Problem to solve => Send back the entries below exactly as they appear.
---------- Source material ----------
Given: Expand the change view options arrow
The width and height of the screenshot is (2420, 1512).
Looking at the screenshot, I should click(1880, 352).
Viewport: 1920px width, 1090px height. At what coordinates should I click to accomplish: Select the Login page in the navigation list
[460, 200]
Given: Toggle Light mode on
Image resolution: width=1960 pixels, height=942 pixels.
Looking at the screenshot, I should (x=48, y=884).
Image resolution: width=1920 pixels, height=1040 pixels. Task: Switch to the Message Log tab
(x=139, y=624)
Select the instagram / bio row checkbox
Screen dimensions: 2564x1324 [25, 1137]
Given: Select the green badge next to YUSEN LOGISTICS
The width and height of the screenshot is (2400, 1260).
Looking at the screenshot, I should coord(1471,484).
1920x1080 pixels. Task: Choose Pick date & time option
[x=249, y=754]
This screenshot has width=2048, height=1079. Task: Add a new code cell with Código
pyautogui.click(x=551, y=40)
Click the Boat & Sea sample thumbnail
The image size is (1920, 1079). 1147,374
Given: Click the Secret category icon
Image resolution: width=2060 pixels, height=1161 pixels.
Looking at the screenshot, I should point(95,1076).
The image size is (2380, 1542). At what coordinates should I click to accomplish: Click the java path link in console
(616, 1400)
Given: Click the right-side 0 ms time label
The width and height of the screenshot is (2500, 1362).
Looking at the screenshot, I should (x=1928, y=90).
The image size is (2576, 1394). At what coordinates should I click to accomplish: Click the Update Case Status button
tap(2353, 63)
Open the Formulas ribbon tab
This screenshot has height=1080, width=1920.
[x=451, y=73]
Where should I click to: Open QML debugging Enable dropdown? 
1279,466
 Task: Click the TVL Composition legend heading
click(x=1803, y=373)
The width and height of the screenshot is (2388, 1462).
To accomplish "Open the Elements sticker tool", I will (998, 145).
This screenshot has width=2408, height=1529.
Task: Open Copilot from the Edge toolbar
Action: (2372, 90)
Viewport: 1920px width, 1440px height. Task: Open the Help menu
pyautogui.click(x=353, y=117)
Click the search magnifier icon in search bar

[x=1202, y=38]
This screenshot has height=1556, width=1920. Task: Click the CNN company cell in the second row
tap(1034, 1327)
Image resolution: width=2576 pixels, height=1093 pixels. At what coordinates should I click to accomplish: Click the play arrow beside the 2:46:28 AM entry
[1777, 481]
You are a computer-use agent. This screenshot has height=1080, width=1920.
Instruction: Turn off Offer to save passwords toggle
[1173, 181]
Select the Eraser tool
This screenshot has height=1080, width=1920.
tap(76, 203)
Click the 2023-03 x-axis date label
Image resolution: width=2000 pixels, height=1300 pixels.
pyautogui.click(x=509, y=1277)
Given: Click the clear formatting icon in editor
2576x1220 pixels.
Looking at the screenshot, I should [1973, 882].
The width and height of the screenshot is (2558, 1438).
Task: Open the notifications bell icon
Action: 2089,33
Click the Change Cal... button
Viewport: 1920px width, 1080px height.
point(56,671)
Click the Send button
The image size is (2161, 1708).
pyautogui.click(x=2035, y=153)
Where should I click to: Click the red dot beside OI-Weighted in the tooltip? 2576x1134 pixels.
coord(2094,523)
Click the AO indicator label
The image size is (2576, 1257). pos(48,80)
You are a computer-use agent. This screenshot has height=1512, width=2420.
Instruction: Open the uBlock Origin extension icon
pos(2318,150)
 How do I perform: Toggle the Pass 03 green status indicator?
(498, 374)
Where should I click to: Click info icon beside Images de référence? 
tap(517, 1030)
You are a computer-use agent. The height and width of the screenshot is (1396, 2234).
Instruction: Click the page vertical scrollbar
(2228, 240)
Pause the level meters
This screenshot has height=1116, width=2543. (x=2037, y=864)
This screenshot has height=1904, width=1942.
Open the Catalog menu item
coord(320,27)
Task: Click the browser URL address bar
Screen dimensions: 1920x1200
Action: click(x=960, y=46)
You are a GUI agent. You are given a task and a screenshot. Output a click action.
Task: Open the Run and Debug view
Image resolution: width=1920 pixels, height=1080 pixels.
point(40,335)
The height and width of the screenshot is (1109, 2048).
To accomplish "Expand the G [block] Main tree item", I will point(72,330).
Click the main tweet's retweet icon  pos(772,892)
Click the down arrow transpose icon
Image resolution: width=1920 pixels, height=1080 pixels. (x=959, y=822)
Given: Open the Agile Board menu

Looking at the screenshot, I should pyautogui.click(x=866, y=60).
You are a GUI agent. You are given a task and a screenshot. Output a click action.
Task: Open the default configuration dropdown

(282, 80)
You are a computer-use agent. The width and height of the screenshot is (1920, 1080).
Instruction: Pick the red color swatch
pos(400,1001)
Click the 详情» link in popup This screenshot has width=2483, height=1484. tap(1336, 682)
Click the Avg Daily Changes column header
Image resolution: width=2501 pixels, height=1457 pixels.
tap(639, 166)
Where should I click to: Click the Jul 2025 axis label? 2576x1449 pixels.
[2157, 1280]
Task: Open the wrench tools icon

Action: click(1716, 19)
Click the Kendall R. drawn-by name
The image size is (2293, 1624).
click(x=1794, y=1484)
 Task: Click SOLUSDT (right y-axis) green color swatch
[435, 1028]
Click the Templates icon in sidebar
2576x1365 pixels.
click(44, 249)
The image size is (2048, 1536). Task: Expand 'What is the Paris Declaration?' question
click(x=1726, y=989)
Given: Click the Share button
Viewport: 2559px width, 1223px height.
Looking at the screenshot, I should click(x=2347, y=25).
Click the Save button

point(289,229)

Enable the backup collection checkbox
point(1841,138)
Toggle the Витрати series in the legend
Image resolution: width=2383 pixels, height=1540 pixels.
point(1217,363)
----------
Exercise solution =>
Given: Expand the change view options arrow
The width and height of the screenshot is (2420, 1512).
Looking at the screenshot, I should click(1880, 352).
Viewport: 1920px width, 1090px height. At what coordinates should I click to accomplish: Select the Login page in the navigation list
[460, 200]
Given: Toggle Light mode on
Image resolution: width=1960 pixels, height=942 pixels.
Looking at the screenshot, I should (x=48, y=884).
Image resolution: width=1920 pixels, height=1040 pixels. Task: Switch to the Message Log tab
(x=139, y=624)
Select the instagram / bio row checkbox
Screen dimensions: 2564x1324 [25, 1137]
Given: Select the green badge next to YUSEN LOGISTICS
The width and height of the screenshot is (2400, 1260).
Looking at the screenshot, I should coord(1471,484).
1920x1080 pixels. Task: Choose Pick date & time option
[x=249, y=754]
This screenshot has width=2048, height=1079. Task: Add a new code cell with Código
pyautogui.click(x=551, y=40)
Click the Boat & Sea sample thumbnail
The image size is (1920, 1079). 1147,374
Given: Click the Secret category icon
Image resolution: width=2060 pixels, height=1161 pixels.
Looking at the screenshot, I should point(95,1076).
The image size is (2380, 1542). At what coordinates should I click to accomplish: Click the java path link in console
(616, 1400)
Given: Click the right-side 0 ms time label
The width and height of the screenshot is (2500, 1362).
Looking at the screenshot, I should (x=1928, y=90).
The image size is (2576, 1394). At what coordinates should I click to accomplish: Click the Update Case Status button
tap(2353, 63)
Open the Formulas ribbon tab
This screenshot has height=1080, width=1920.
[x=451, y=73]
Where should I click to: Open QML debugging Enable dropdown? 
1279,466
 Task: Click the TVL Composition legend heading
click(x=1803, y=373)
The width and height of the screenshot is (2388, 1462).
To accomplish "Open the Elements sticker tool", I will (998, 145).
This screenshot has width=2408, height=1529.
Task: Open Copilot from the Edge toolbar
Action: (2372, 90)
Viewport: 1920px width, 1440px height. Task: Open the Help menu
pyautogui.click(x=353, y=117)
Click the search magnifier icon in search bar

[x=1202, y=38]
This screenshot has height=1556, width=1920. Task: Click the CNN company cell in the second row
tap(1034, 1327)
Image resolution: width=2576 pixels, height=1093 pixels. At what coordinates should I click to accomplish: Click the play arrow beside the 2:46:28 AM entry
[1777, 481]
You are a computer-use agent. This screenshot has height=1080, width=1920.
Instruction: Turn off Offer to save passwords toggle
[1173, 181]
Select the Eraser tool
This screenshot has height=1080, width=1920.
tap(76, 203)
Click the 2023-03 x-axis date label
Image resolution: width=2000 pixels, height=1300 pixels.
pyautogui.click(x=509, y=1277)
Given: Click the clear formatting icon in editor
2576x1220 pixels.
Looking at the screenshot, I should [1973, 882].
The width and height of the screenshot is (2558, 1438).
Task: Open the notifications bell icon
Action: 2089,33
Click the Change Cal... button
Viewport: 1920px width, 1080px height.
point(56,671)
Click the Send button
The image size is (2161, 1708).
pyautogui.click(x=2035, y=153)
Where should I click to: Click the red dot beside OI-Weighted in the tooltip? 2576x1134 pixels.
coord(2094,523)
Click the AO indicator label
The image size is (2576, 1257). pos(48,80)
You are a computer-use agent. This screenshot has height=1512, width=2420.
Instruction: Open the uBlock Origin extension icon
pos(2318,150)
 How do I perform: Toggle the Pass 03 green status indicator?
(498, 374)
Where should I click to: Click info icon beside Images de référence? 
tap(517, 1030)
You are a computer-use agent. The height and width of the screenshot is (1396, 2234).
Instruction: Click the page vertical scrollbar
(2228, 240)
Pause the level meters
This screenshot has height=1116, width=2543. (x=2037, y=864)
This screenshot has height=1904, width=1942.
Open the Catalog menu item
coord(320,27)
Task: Click the browser URL address bar
Screen dimensions: 1920x1200
Action: click(x=960, y=46)
You are a GUI agent. You are given a task and a screenshot. Output a click action.
Task: Open the Run and Debug view
Image resolution: width=1920 pixels, height=1080 pixels.
point(40,335)
The height and width of the screenshot is (1109, 2048).
To accomplish "Expand the G [block] Main tree item", I will point(72,330).
Click the main tweet's retweet icon  pos(772,892)
Click the down arrow transpose icon
Image resolution: width=1920 pixels, height=1080 pixels. (x=959, y=822)
Given: Open the Agile Board menu

Looking at the screenshot, I should pyautogui.click(x=866, y=60).
You are a GUI agent. You are given a task and a screenshot. Output a click action.
Task: Open the default configuration dropdown

(282, 80)
You are a computer-use agent. The width and height of the screenshot is (1920, 1080).
Instruction: Pick the red color swatch
pos(400,1001)
Click the 详情» link in popup This screenshot has width=2483, height=1484. tap(1336, 682)
Click the Avg Daily Changes column header
Image resolution: width=2501 pixels, height=1457 pixels.
tap(639, 166)
Where should I click to: Click the Jul 2025 axis label? 2576x1449 pixels.
[2157, 1280]
Task: Open the wrench tools icon

Action: click(1716, 19)
Click the Kendall R. drawn-by name
The image size is (2293, 1624).
click(x=1794, y=1484)
 Task: Click SOLUSDT (right y-axis) green color swatch
[435, 1028]
Click the Templates icon in sidebar
2576x1365 pixels.
click(44, 249)
The image size is (2048, 1536). Task: Expand 'What is the Paris Declaration?' question
click(x=1726, y=989)
Given: Click the Share button
Viewport: 2559px width, 1223px height.
Looking at the screenshot, I should click(x=2347, y=25).
Click the Save button

point(289,229)

Enable the backup collection checkbox
point(1841,138)
Toggle the Витрати series in the legend
Image resolution: width=2383 pixels, height=1540 pixels.
point(1217,363)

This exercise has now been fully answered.